Should desert lovers boycott Arizona and New Mexico because of the alcoholism and related ills running rampant on Indian reservations?
For that matter, should travelers avoid Arizona because any loonytune can legally get his hands on military-grade firearms? Or has a state Senator who thinks it’s cute to point her loaded pink handgun at a reporter during an interview?
Recently, a prominent Puerto Rican tourist, a retired legislator, died as a result of injuries he received when muggers tried to steal his watch in the Italian port of Naples. Have you heard any calls lately from Americans urging a boycott of Italy?

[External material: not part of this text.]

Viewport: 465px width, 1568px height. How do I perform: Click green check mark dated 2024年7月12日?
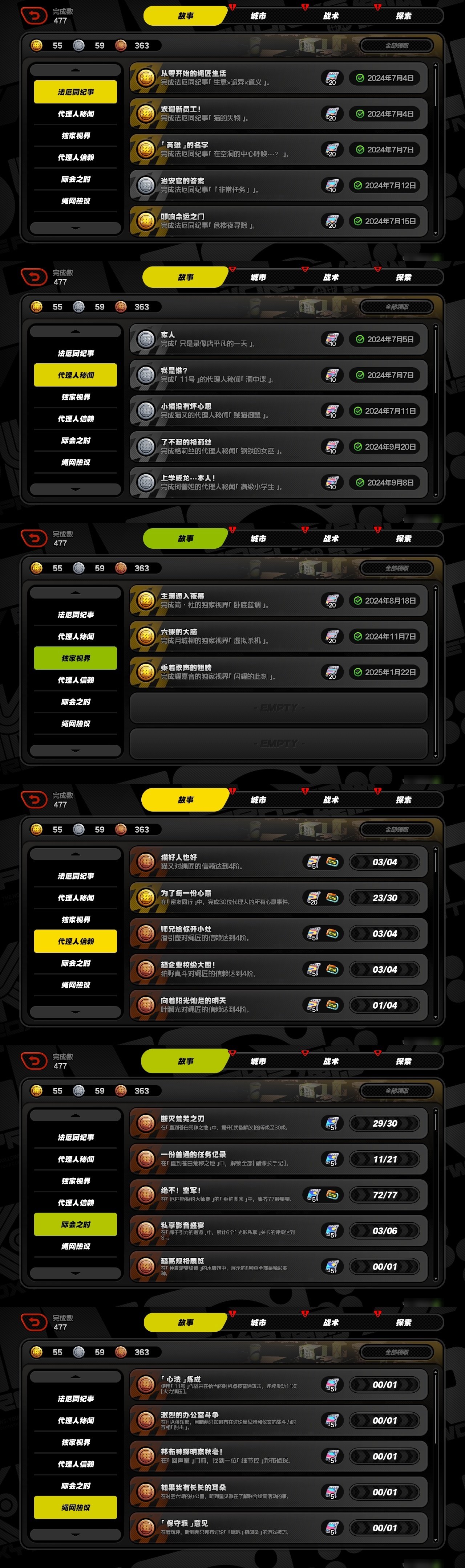358,185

You can’t bring tourists into any place where they don’t feel safe. If people feel they can’t disembark from a cruise ship without being assaulted by local thugs or getting caught in some cartel-military crossfire, they won’t be coming to visit, and probably shouldn’t.
But is all this fear and loathing really based on safety concerns, or is there something else playing in the background?
Look online at any news story involving illegal immigration. You’ll see the same legions of commenters, each beating the same tired drum.
Avoid Mexico. Boycott Mexico. Nuke Mexico.
One gets the sense that a lot of these people are looking for a way to punish Mexico for failing to stem the flow of its citizens illegally entering the United States. Further, many of them have a very hard time hiding the racial basis of their animosity toward Mexico.
Many others don’t even try.
Does Mexico have “issues” regarding public safety? Absolutely. But those issues are being hyped by Americans with a political agenda or a racial ax to grind, or both.